[Target position records]

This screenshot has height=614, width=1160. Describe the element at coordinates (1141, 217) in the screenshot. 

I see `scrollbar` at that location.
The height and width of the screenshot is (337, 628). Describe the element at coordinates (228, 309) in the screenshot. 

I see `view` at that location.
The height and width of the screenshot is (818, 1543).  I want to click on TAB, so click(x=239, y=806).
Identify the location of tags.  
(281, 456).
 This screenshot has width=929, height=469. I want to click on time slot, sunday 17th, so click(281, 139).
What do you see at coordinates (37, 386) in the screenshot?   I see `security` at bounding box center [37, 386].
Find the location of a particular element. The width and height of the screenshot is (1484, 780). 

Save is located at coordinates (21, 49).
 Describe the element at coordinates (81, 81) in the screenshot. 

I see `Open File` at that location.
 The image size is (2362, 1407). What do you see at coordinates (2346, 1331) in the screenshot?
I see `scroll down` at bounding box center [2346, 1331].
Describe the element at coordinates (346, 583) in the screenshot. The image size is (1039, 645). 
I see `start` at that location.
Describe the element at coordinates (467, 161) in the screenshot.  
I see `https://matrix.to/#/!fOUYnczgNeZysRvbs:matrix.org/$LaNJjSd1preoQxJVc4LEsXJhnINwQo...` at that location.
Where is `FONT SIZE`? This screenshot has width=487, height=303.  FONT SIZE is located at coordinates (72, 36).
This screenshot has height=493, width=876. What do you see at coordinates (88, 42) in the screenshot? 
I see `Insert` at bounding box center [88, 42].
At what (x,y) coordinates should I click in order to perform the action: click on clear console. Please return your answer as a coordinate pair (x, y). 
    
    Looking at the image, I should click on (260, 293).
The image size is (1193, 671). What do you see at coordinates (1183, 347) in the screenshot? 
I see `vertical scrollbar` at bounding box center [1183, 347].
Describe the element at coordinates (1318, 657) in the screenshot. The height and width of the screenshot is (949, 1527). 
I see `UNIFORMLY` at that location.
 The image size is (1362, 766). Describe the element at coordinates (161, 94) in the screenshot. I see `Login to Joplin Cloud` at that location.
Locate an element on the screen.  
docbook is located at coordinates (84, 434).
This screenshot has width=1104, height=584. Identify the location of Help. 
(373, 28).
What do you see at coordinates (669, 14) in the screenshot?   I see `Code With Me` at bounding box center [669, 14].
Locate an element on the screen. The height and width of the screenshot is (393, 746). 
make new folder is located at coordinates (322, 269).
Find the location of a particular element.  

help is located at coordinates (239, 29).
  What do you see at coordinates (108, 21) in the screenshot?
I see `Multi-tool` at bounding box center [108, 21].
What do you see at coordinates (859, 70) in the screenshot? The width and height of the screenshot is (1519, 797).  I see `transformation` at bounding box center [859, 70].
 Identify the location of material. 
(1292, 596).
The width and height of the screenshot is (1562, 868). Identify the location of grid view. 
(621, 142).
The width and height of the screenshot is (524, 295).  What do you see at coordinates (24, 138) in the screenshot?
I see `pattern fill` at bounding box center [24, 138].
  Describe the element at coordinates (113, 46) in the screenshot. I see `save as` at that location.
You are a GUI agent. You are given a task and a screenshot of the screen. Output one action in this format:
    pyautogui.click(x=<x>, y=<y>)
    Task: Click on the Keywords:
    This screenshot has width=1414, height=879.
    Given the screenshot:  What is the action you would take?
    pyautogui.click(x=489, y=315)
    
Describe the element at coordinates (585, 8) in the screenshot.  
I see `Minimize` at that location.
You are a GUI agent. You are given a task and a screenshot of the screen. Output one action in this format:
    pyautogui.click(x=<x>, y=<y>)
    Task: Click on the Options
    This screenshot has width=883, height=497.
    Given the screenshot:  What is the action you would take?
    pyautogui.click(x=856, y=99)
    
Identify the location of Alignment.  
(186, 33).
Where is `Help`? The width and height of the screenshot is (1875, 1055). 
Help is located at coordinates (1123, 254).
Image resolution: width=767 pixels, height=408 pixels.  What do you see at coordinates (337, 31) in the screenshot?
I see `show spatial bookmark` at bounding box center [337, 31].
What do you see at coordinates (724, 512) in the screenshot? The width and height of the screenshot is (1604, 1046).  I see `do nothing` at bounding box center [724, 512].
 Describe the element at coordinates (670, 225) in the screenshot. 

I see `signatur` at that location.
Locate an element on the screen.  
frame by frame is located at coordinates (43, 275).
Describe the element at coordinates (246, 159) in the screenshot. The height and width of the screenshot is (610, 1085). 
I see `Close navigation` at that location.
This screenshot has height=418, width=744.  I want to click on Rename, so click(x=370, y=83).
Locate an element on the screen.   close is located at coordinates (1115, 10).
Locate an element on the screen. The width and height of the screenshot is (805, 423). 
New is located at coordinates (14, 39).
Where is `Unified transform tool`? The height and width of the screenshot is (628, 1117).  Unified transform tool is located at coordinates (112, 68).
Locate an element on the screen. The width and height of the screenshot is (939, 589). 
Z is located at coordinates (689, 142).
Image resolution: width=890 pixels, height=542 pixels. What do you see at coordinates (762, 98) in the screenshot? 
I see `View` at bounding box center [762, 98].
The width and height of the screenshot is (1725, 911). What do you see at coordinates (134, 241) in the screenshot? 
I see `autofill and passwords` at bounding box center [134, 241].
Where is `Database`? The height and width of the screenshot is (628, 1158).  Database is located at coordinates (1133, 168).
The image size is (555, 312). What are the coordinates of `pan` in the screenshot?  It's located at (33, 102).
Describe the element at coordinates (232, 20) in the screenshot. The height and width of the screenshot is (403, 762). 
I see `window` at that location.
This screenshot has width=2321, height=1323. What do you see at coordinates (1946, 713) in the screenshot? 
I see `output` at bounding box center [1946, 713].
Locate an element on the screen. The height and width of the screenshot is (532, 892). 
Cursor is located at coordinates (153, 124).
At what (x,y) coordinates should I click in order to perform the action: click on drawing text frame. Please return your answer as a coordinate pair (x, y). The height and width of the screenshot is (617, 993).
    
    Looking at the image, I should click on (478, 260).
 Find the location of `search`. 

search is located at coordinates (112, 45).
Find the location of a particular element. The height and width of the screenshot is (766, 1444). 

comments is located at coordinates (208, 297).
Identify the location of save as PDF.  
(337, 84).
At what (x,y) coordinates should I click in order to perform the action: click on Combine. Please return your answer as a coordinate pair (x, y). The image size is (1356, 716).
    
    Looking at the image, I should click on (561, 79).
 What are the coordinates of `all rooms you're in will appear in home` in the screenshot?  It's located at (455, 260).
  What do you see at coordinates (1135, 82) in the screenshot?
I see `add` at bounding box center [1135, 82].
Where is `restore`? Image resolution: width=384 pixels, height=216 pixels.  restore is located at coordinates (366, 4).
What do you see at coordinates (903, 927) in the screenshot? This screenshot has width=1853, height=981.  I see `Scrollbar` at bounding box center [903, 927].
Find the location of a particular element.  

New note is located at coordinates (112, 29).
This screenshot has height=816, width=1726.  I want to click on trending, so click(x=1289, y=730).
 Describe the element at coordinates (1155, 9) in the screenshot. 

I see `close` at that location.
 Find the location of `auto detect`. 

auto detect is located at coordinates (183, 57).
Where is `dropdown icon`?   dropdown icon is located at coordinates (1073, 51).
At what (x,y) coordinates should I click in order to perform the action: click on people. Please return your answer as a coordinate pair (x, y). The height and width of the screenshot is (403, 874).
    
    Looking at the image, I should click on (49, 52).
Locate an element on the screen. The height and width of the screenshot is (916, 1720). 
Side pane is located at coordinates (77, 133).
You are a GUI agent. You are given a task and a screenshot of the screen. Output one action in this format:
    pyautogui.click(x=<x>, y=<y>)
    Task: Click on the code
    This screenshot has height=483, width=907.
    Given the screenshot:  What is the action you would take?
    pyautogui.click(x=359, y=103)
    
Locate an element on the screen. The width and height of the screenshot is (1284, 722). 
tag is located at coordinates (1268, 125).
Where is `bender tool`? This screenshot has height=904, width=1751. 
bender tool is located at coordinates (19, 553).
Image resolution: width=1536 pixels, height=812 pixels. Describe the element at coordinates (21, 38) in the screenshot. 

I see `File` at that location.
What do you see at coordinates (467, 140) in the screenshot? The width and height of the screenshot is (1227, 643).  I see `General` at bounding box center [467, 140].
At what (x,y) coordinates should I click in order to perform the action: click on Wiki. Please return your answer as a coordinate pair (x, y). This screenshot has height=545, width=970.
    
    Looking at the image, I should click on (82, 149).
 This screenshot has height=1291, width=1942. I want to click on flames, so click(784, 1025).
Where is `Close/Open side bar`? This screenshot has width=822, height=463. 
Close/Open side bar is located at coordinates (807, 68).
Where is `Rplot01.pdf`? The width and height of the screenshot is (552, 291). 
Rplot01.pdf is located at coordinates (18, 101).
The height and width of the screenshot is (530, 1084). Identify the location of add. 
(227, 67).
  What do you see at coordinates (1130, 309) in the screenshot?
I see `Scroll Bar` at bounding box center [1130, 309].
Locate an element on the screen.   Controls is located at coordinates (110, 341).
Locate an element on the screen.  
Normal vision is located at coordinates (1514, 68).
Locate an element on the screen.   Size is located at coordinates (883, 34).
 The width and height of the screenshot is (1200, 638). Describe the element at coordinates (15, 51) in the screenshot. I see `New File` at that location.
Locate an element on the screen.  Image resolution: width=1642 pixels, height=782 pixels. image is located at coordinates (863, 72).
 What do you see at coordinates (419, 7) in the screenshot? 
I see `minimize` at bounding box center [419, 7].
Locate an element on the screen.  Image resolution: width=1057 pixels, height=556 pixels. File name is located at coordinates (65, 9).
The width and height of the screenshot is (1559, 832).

* Exercise directions:
Rewrite the part that opens with the line containing "This screenshot has width=1104, height=584." and closes with the line containing "pyautogui.click(x=489, y=315)", swapping "Identify the location of" for "Point out the location of" and leaving everything else in those lines as it is.

* Solution to the exercise:
This screenshot has width=1104, height=584. Point out the location of Help. 
(373, 28).
What do you see at coordinates (669, 14) in the screenshot?   I see `Code With Me` at bounding box center [669, 14].
Locate an element on the screen. The height and width of the screenshot is (393, 746). 
make new folder is located at coordinates (322, 269).
Find the location of a particular element.  

help is located at coordinates (239, 29).
  What do you see at coordinates (108, 21) in the screenshot?
I see `Multi-tool` at bounding box center [108, 21].
What do you see at coordinates (859, 70) in the screenshot? The width and height of the screenshot is (1519, 797).  I see `transformation` at bounding box center [859, 70].
 Point out the location of material. 
(1292, 596).
The width and height of the screenshot is (1562, 868). Point out the location of grid view. 
(621, 142).
The width and height of the screenshot is (524, 295).  What do you see at coordinates (24, 138) in the screenshot?
I see `pattern fill` at bounding box center [24, 138].
  Describe the element at coordinates (113, 46) in the screenshot. I see `save as` at that location.
You are a GUI agent. You are given a task and a screenshot of the screen. Output one action in this format:
    pyautogui.click(x=<x>, y=<y>)
    Task: Click on the Keywords:
    This screenshot has width=1414, height=879.
    Given the screenshot:  What is the action you would take?
    pyautogui.click(x=489, y=315)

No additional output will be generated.